SUPPLIED ENTRIES:
Content starts

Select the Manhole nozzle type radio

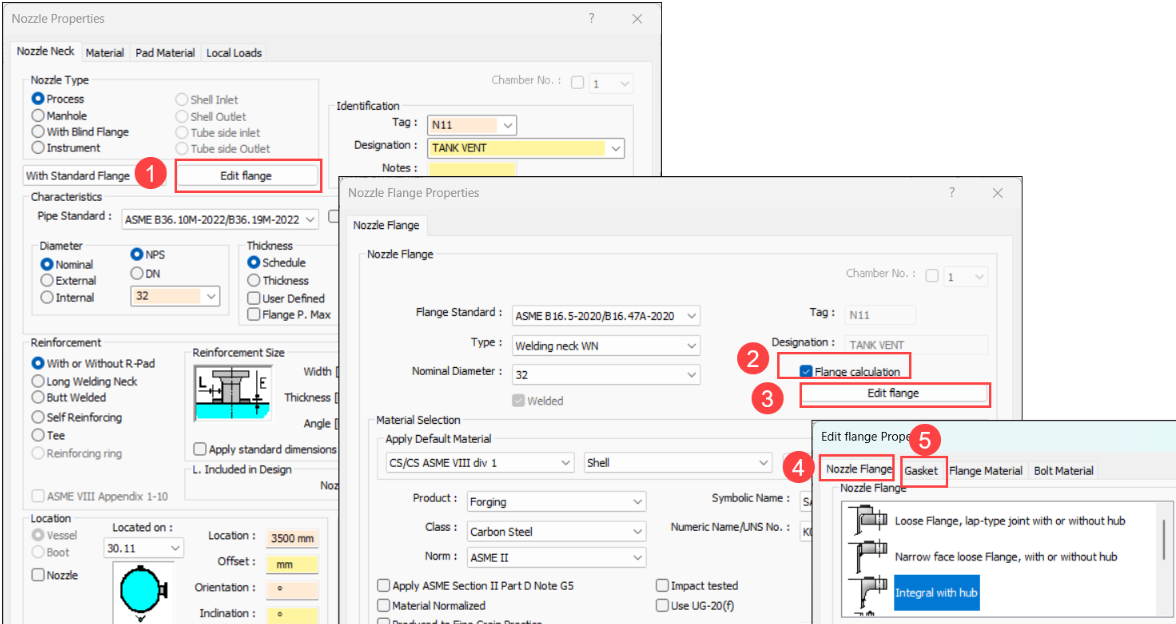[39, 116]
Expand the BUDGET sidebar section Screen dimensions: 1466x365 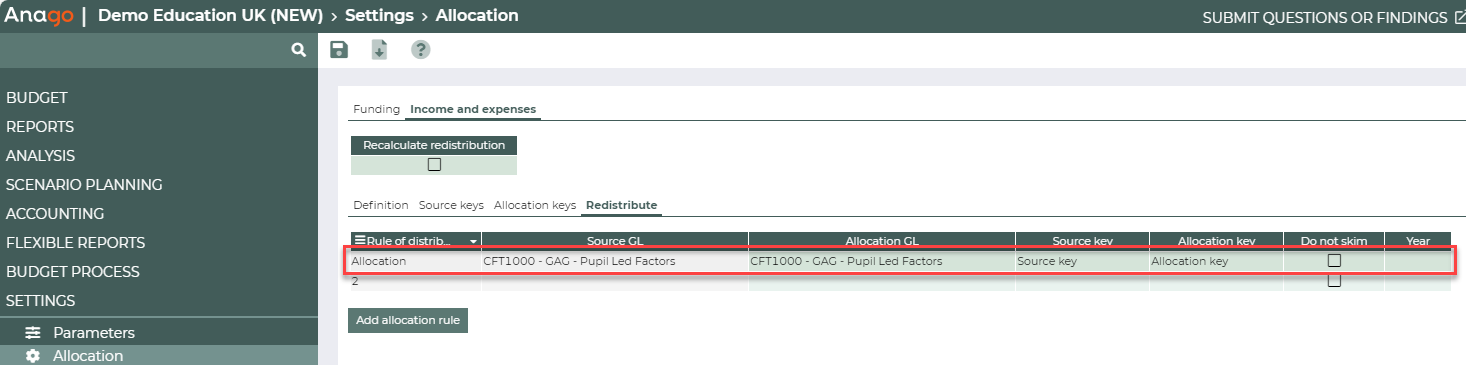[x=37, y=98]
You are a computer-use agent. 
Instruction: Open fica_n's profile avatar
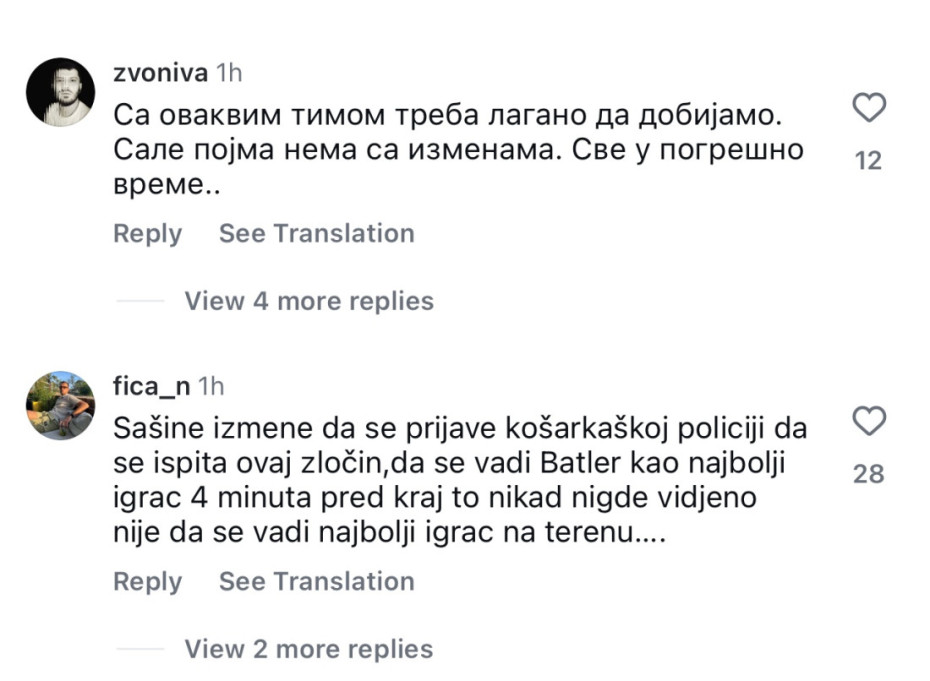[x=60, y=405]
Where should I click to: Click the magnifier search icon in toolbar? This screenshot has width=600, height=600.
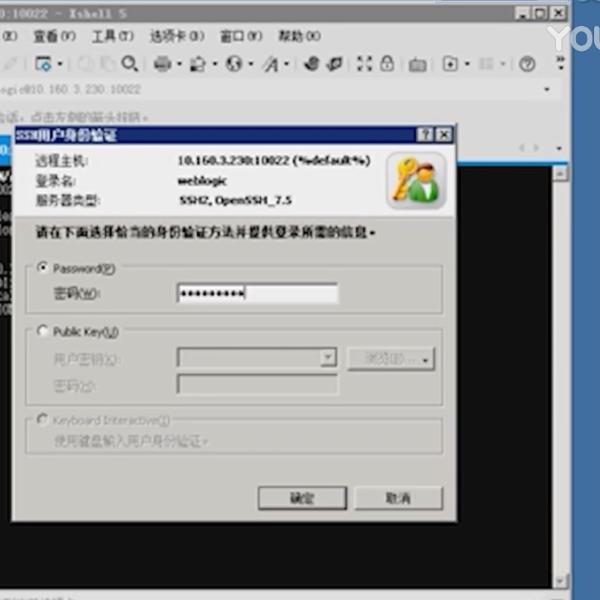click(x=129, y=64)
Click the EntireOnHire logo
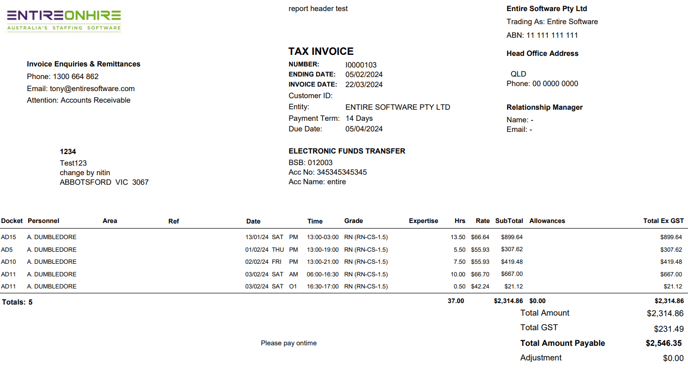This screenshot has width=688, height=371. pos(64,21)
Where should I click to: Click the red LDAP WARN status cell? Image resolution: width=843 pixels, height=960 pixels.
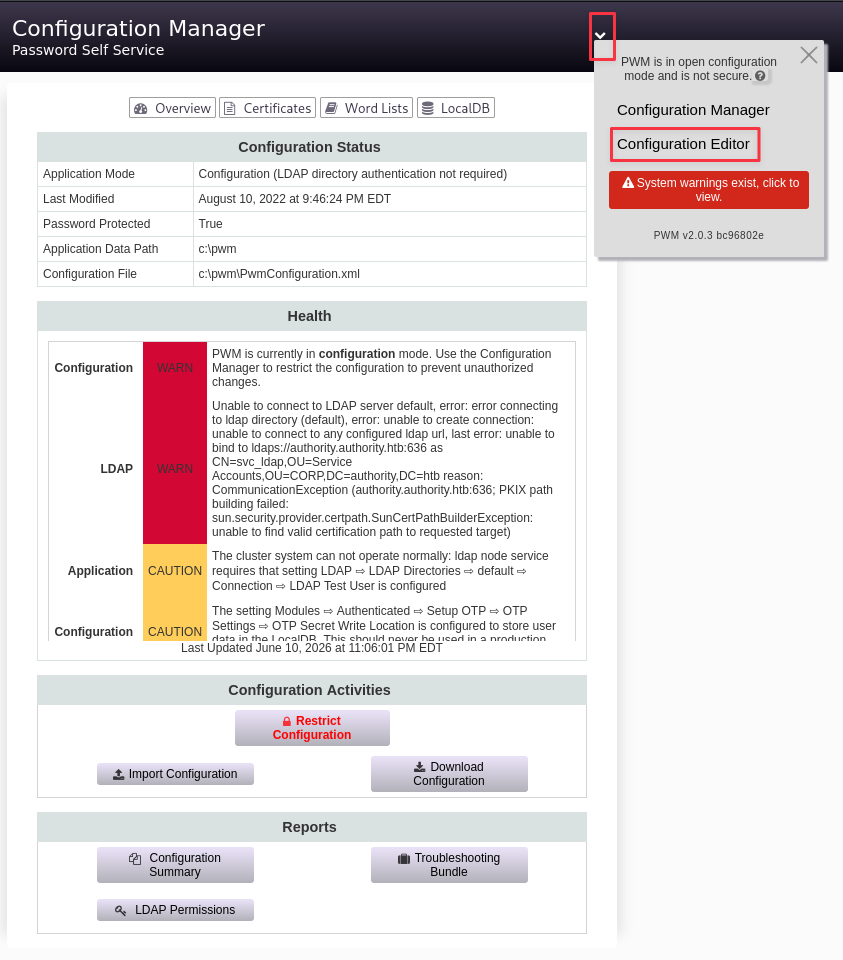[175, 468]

Content ends
Content starts

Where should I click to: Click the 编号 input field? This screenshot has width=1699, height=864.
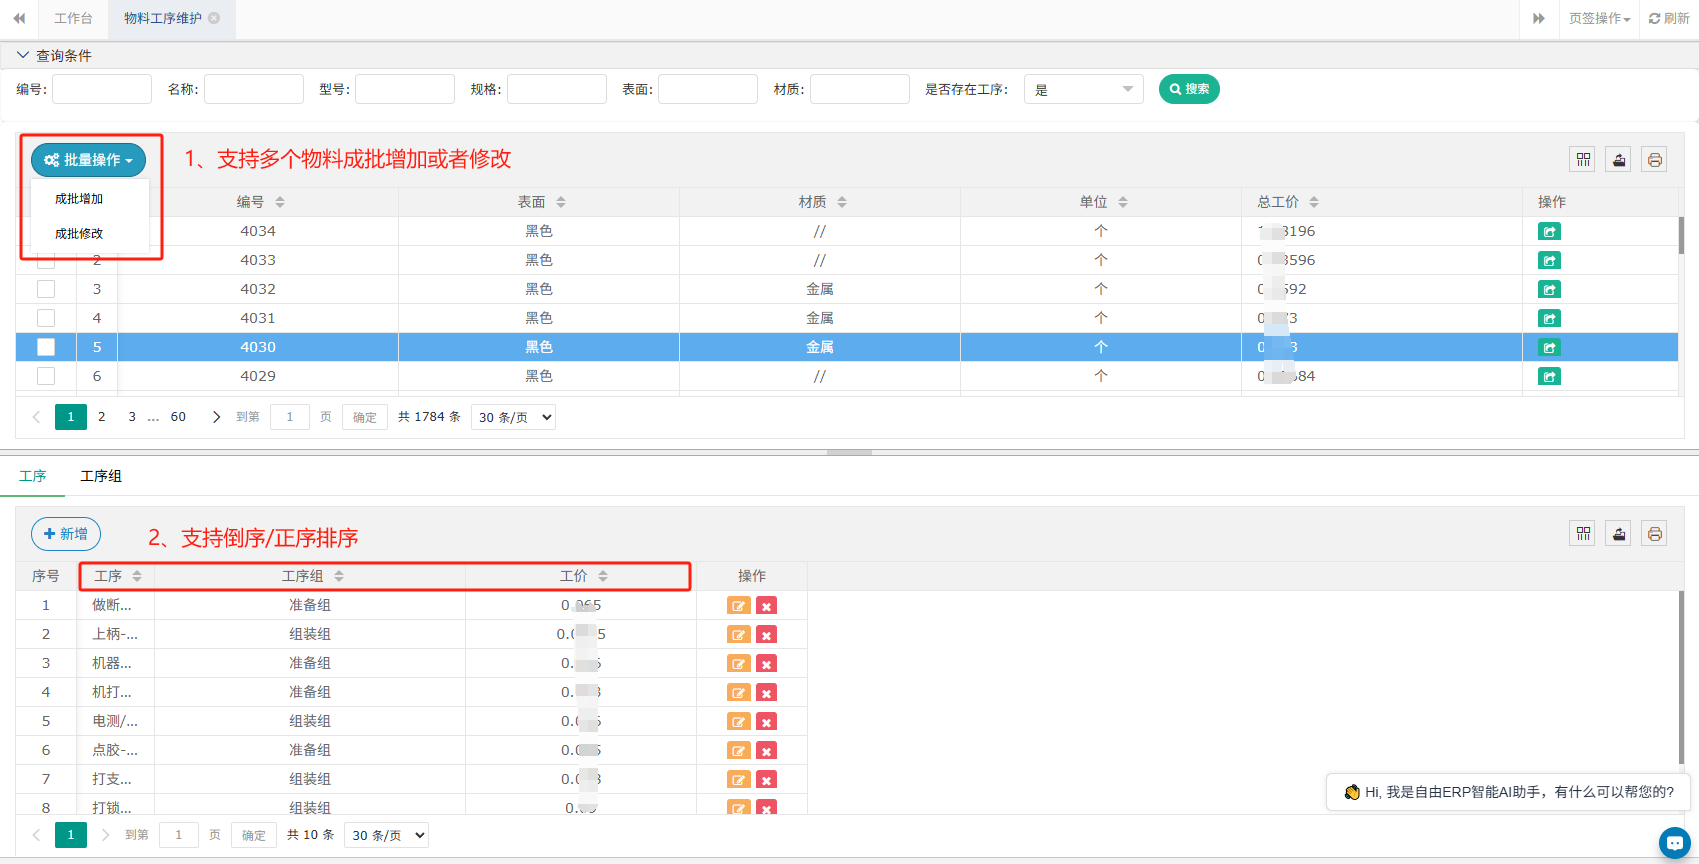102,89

Content ends
Content starts

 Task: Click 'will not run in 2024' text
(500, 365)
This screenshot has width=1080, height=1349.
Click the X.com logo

Content ends

PROBLEM: Output exactly one stretch of the listing: from the line containing "Task: Click 'will not run in 2024' text" through the line containing "Click the X.com logo", both end lines included.

SOLUTION TO THE EXERCISE:
 Task: Click 'will not run in 2024' text
(500, 365)
This screenshot has width=1080, height=1349.
Click the X.com logo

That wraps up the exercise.